## Aufgaben
(A) Schreiben Sie einen Abschnitt aus dem Text zur Politik in Bangladesch wortgetreu ab. Beginnen Sie bei den Worten „Bei den Parlamentswahlen“ und hören Sie nach „gekennzeichnet (HRW 14.1.2020).“ auf.
(B) Setzen Sie den Text zur Politik in Bangladesch im Anschluss an seinen letzten Satz fort.

## Zitierter Text

========

Das politische Leben wird durch die beiden dominierenden und konkurrierenden größten Parteien AL und BNP bestimmt (ÖB 9.2020; vgl. AA 21.6.2020, BS 29.4.2020). Klientelismus und Korruption sowie mafiöse Strukturen sind weit verbreitet. Gewerkschaften, Studentenorganisationen, Polizei und Verwaltung sind parteipolitisch durchdrungen (AA 21.6.2020). Beide Parteien haben keine demokratische interne Struktur und werden von Familien geführt, die Bangladesch seit der Unabhängigkeit um die Führung des Landes konkurriert haben. Unterstützt werden die beiden Parteien von einem kleinen Kreis von Beratern (FH 3.3.2021). Wie in der Region üblich, geht es bei politischen Parteien weniger um Ideologie, als um einzelne Persönlichkeiten und deren Netzwerke, die im Falle eines Wahlsieges auch finanziell profitieren, in dem sie mit wichtigen Staatsposten versorgt werden (ÖB 9.2020).

Bei den Parlamentswahlen vom 30.12.2018 erzielte die "Große Allianz" um die regierende AL einen überragenden Sieg (ÖB 9.2020) mit 96 Prozent der Stimmen und 289 der 300 zur Wahl stehenden Parlamentssitzen (Guardian 30.12.2018; vgl. DT 27.1.2019, DW 14.2.2019). Diese waren durch Übergriffe auf Oppositionelle, willkürliche Verhaftungen und Einschüchterungen der Stimmberechtigten gekennzeichnet (HRW 14.1.2020).

========

## Datenteil
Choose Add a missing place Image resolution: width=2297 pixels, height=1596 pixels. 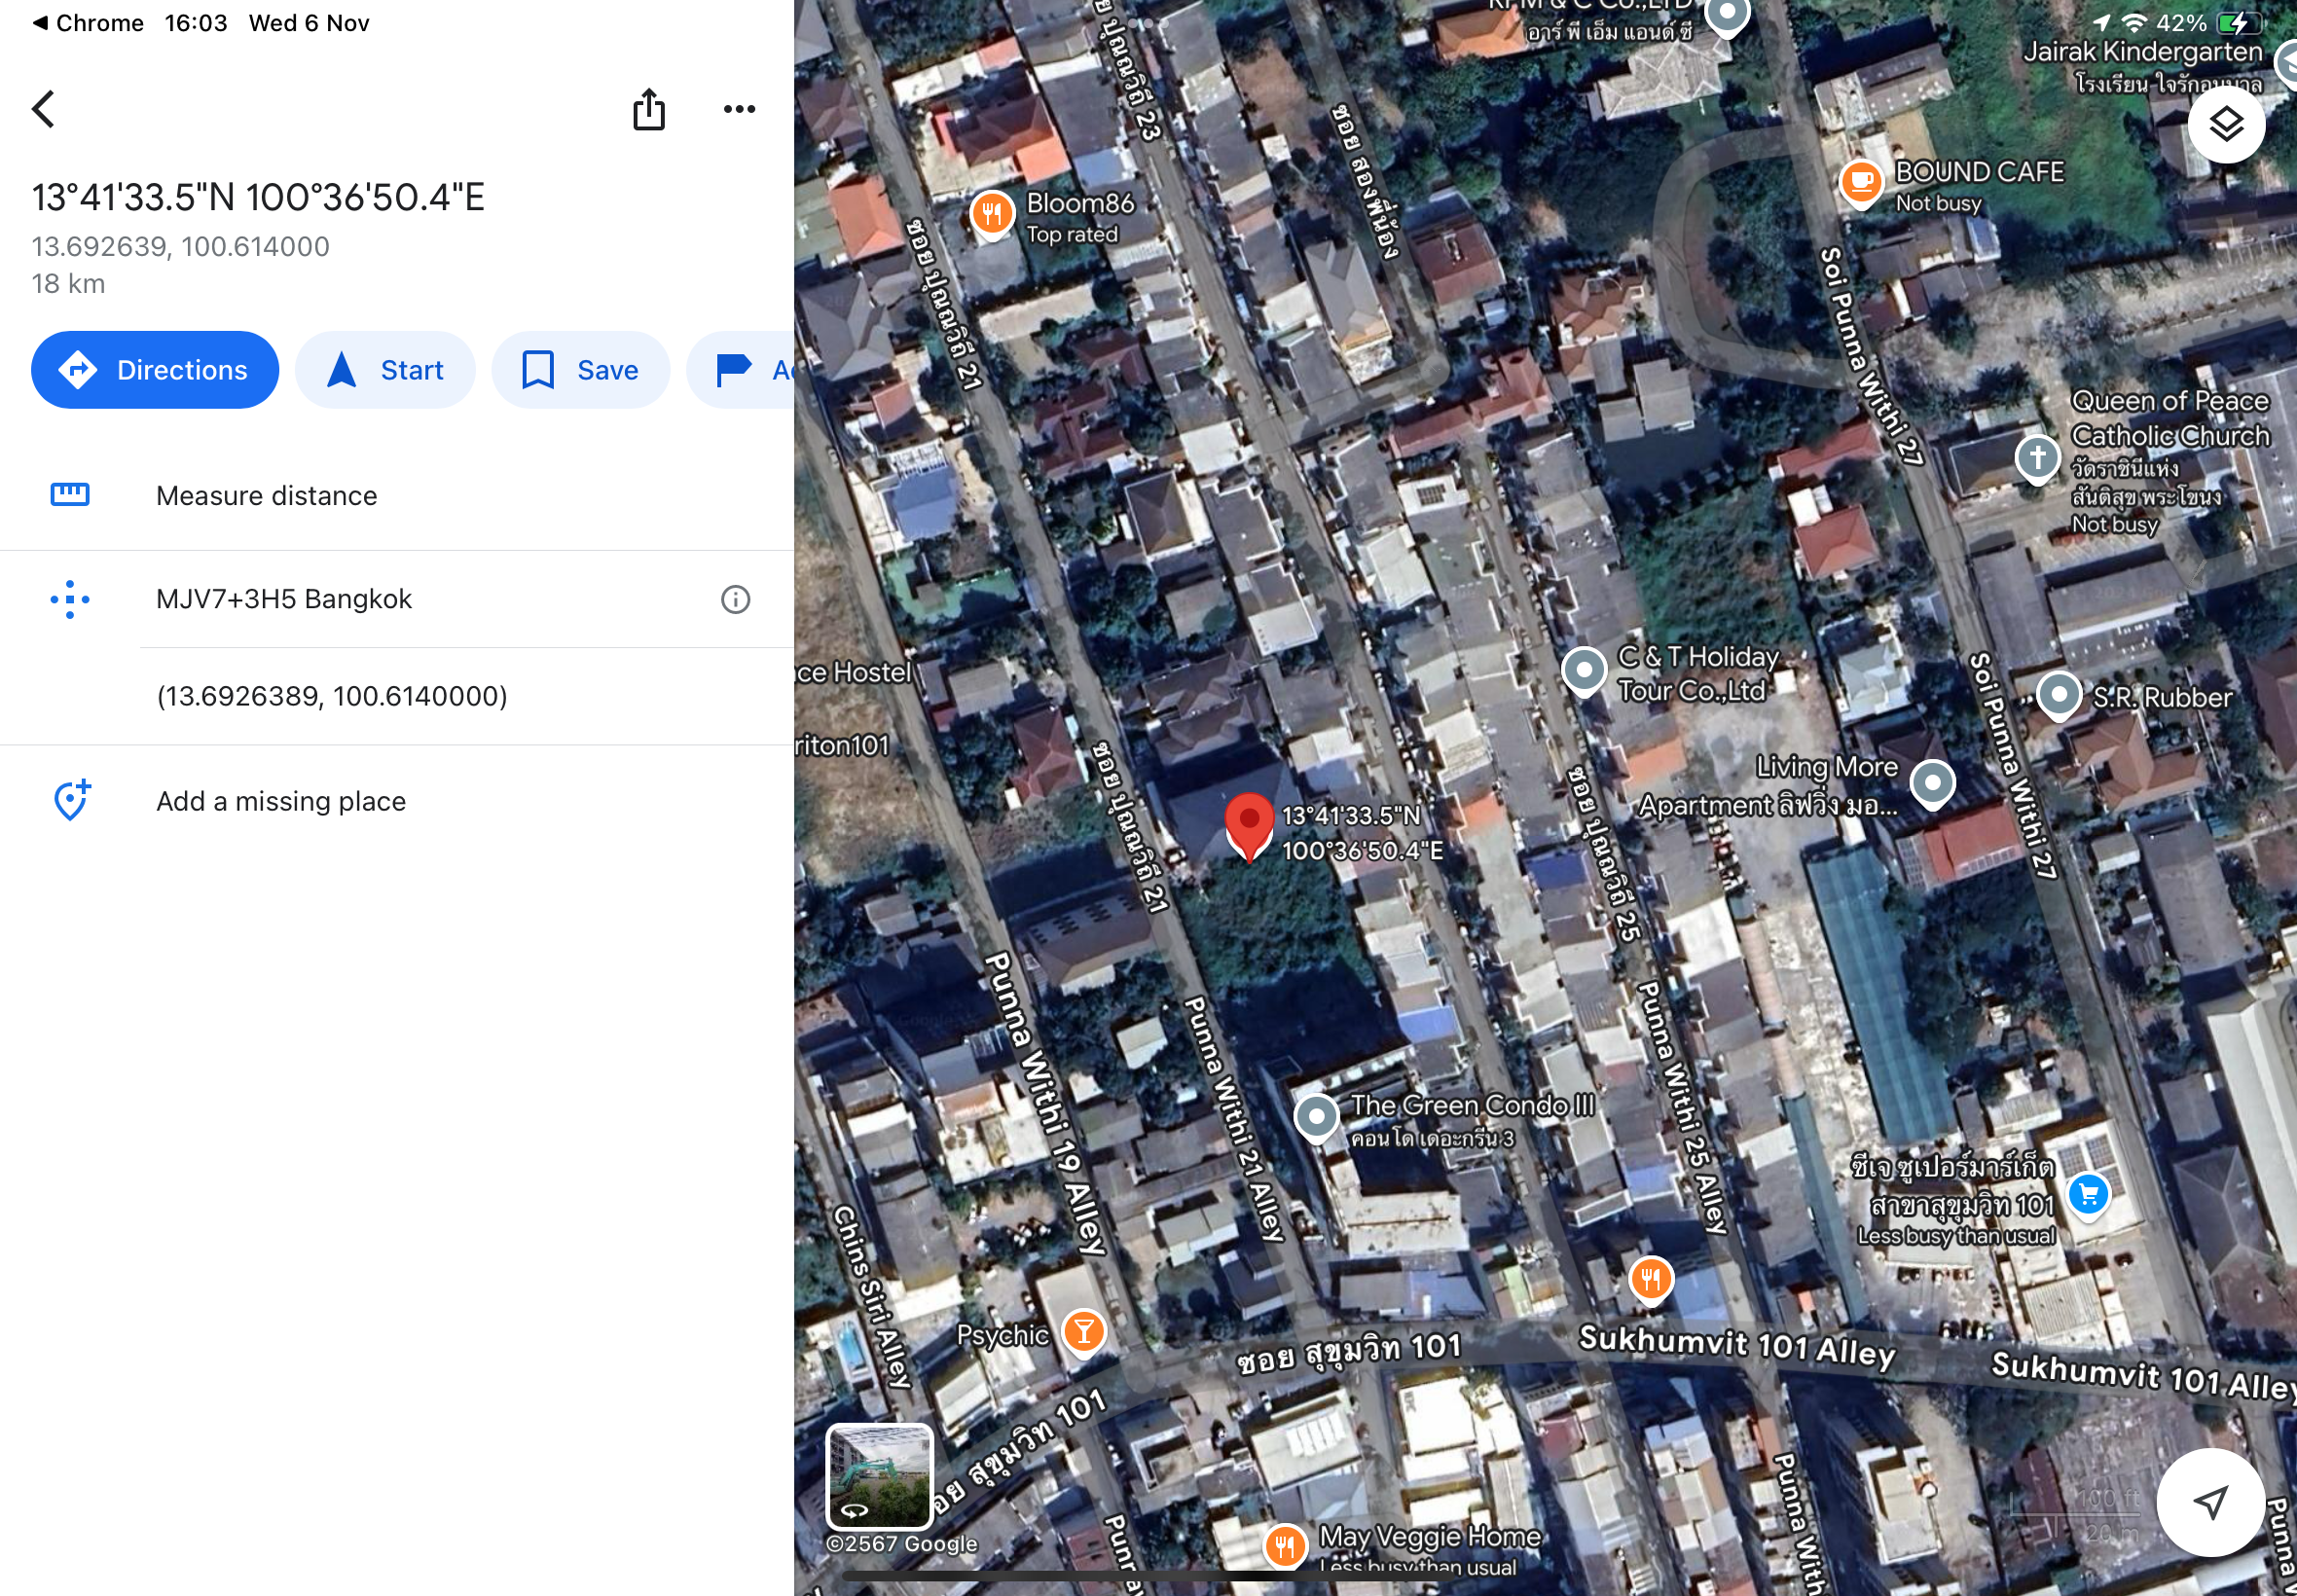[x=280, y=801]
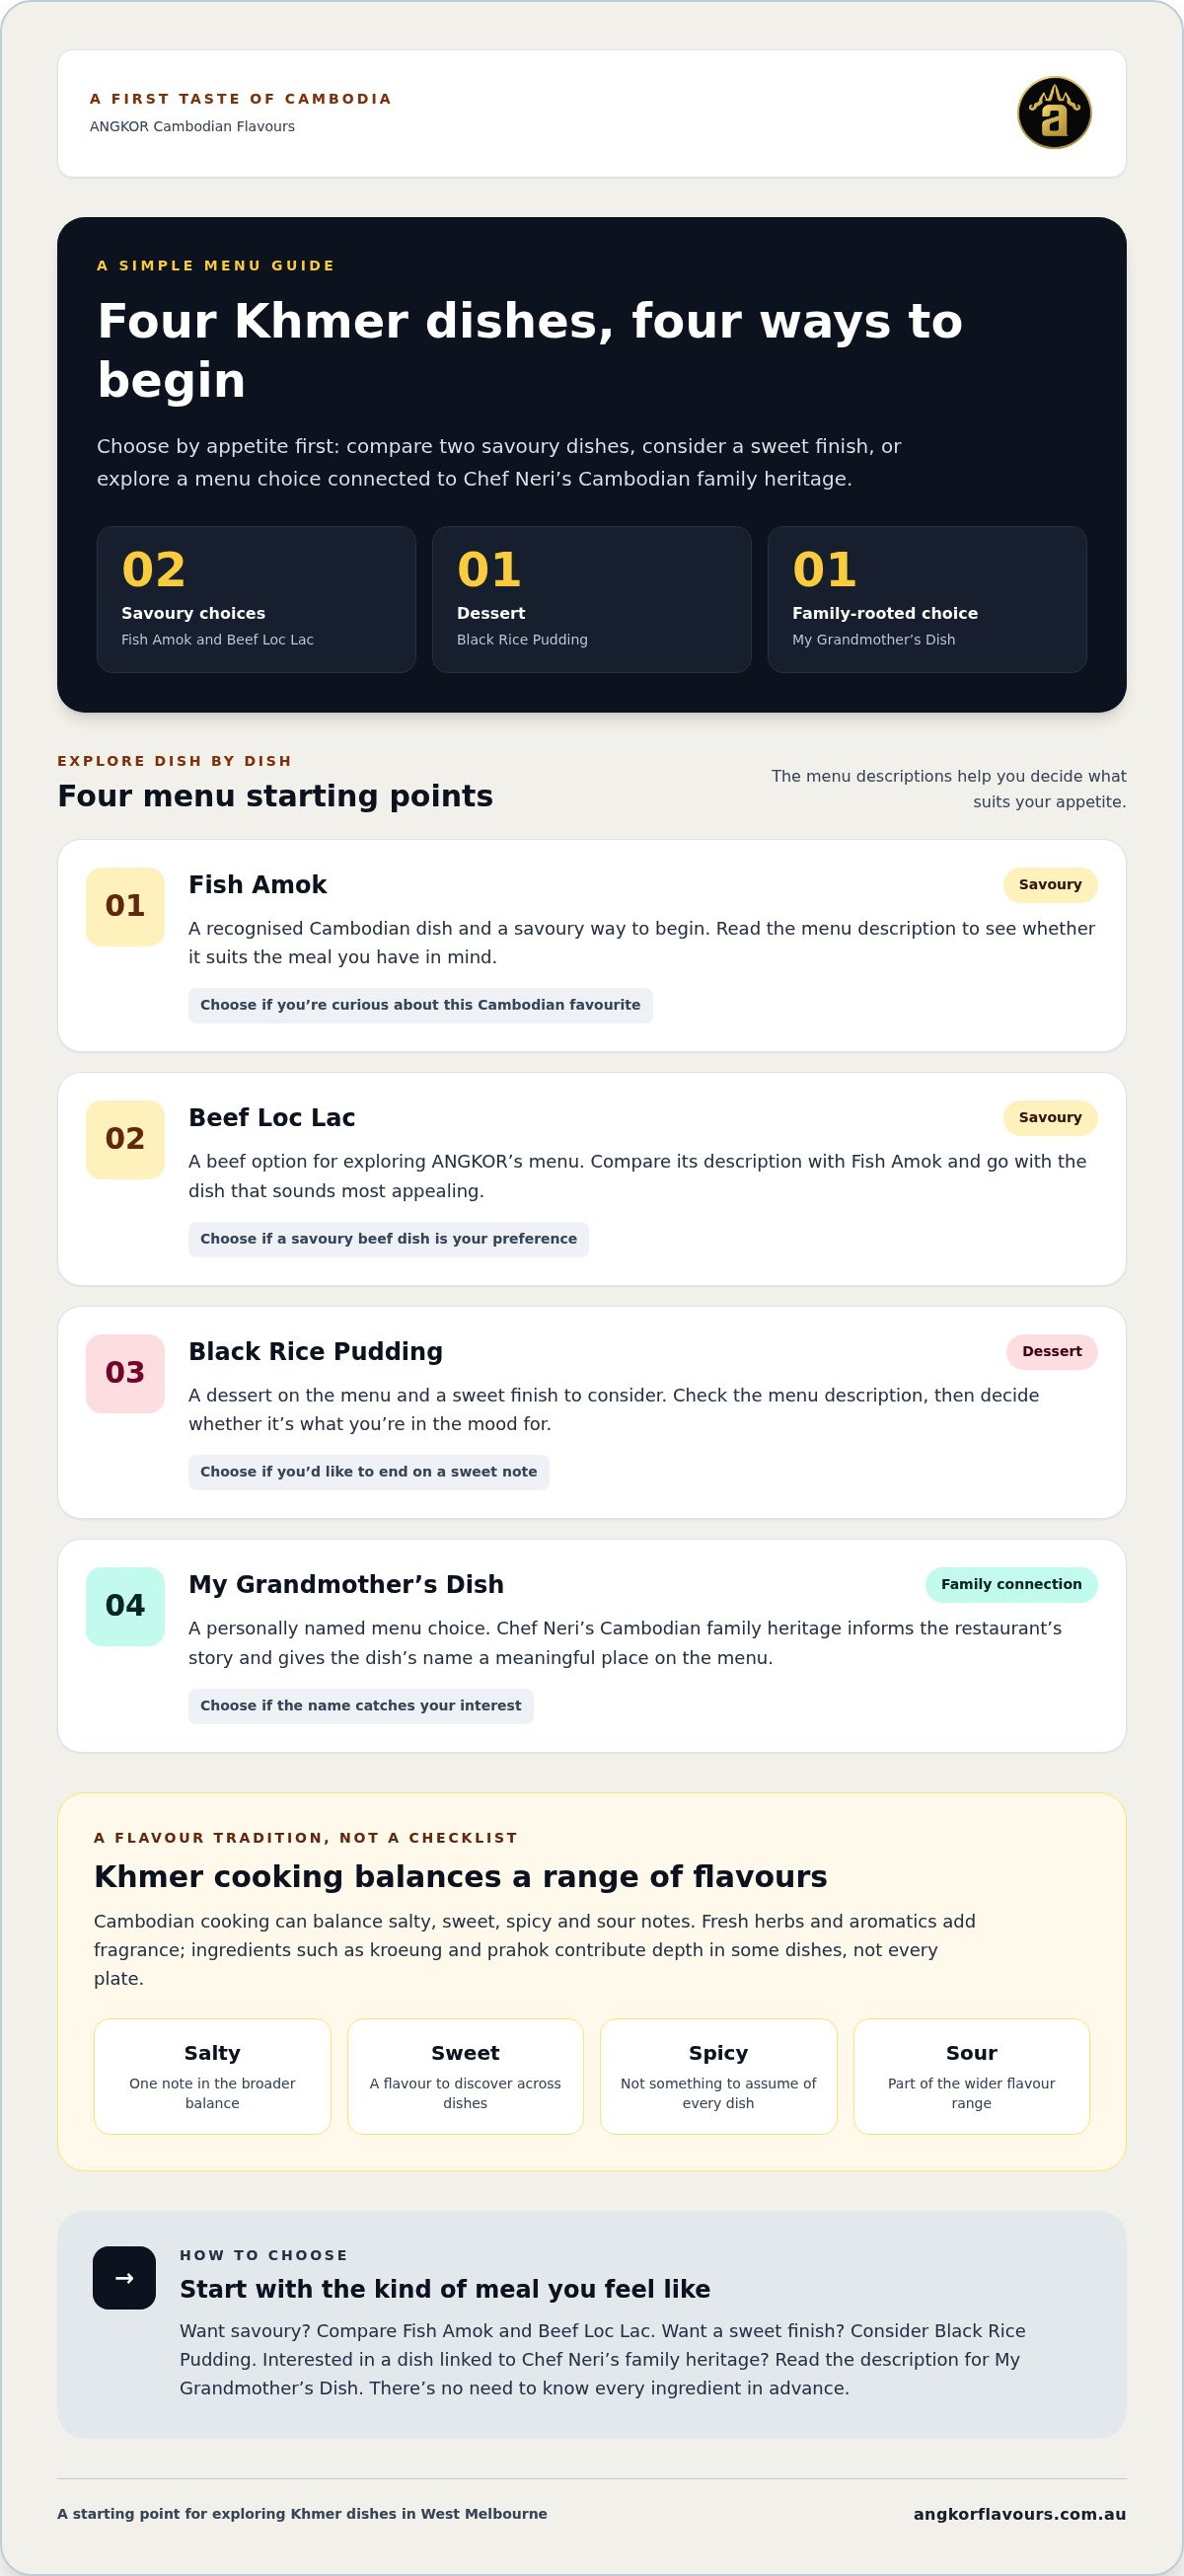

========

## Ergebnisse je Aufgabe
(A)
Bei den Parlamentswahlen vom 30.12.2018 erzielte die "Große Allianz" um die regierende AL einen überragenden Sieg (ÖB 9.2020) mit 96 Prozent der Stimmen und 289 der 300 zur Wahl stehenden Parlamentssitzen (Guardian 30.12.2018; vgl. DT 27.1.2019, DW 14.2.2019). Diese waren durch Übergriffe auf Oppositionelle, willkürliche Verhaftungen und Einschüchterungen der Stimmberechtigten gekennzeichnet (HRW 14.1.2020).

(B)
Infolge der Dominanz der AL und der fehlenden innerparteilichen Demokratie hat de facto die exekutive Spitze das ausschließliche Sagen bei Gesetzesentwürfen. Wie schon die Vorgängerregierungen baut auch die gegenwärtige AL-Regierung ihre Netzwerke in Verwaltung, Rechtswesen und Militär aus. Verschärfend kommt hinzu, dass die BNP als vormals größte Oppositionspartei das Wahlergebnis angefochten hatte und nun nicht mehr im Parlament vertreten ist. Die oppositionelle BNP hat aufgrund ihrer starken gesellschaftlichen Verankerung das Potenzial, durch Generalstreiks großen außerparlamentarischen Druck zu erzeugen (GIZ 11.2019a). Die rivalisierenden Parteien AL und BNP dominieren die Politik und schränken die politischen Handlungsmöglichkeiten für diejenigen ein, die parteiinterne Strukturen oder Hierarchien in Frage stellen oder alternative Parteien oder politische Gruppierungen gründen wollen, Animositäten zwischen den Parteispitzen von AL und BNP die sich bis in die Kader der unteren Ebenen ziehen, haben zu andauernder politischer Gewalt beigetragen (FH 3.3.2021).

Da die Politik in Bangladesch generell extrem korrupt ist, sind die Grenzen zwischen begründeter Strafverfolgung und politisch motivierter Verfolgung fließend. Sicherheitskräfte sind in jüngster Vergangenheit sowohl bei Demonstrationen von Anhängern der beiden Großparteien, als auch bei islamistischen oder gewerkschaftlichen Protesten mit Brutalität vorgegangen. Im Zuge des Wahlkampfes Ende 2018 wurden gegen Anhänger und KandidatInnen der oppositionellen BNP durch die Sicherheitsbehörden falsche Anzeigen verfasst (ÖB 9.2020).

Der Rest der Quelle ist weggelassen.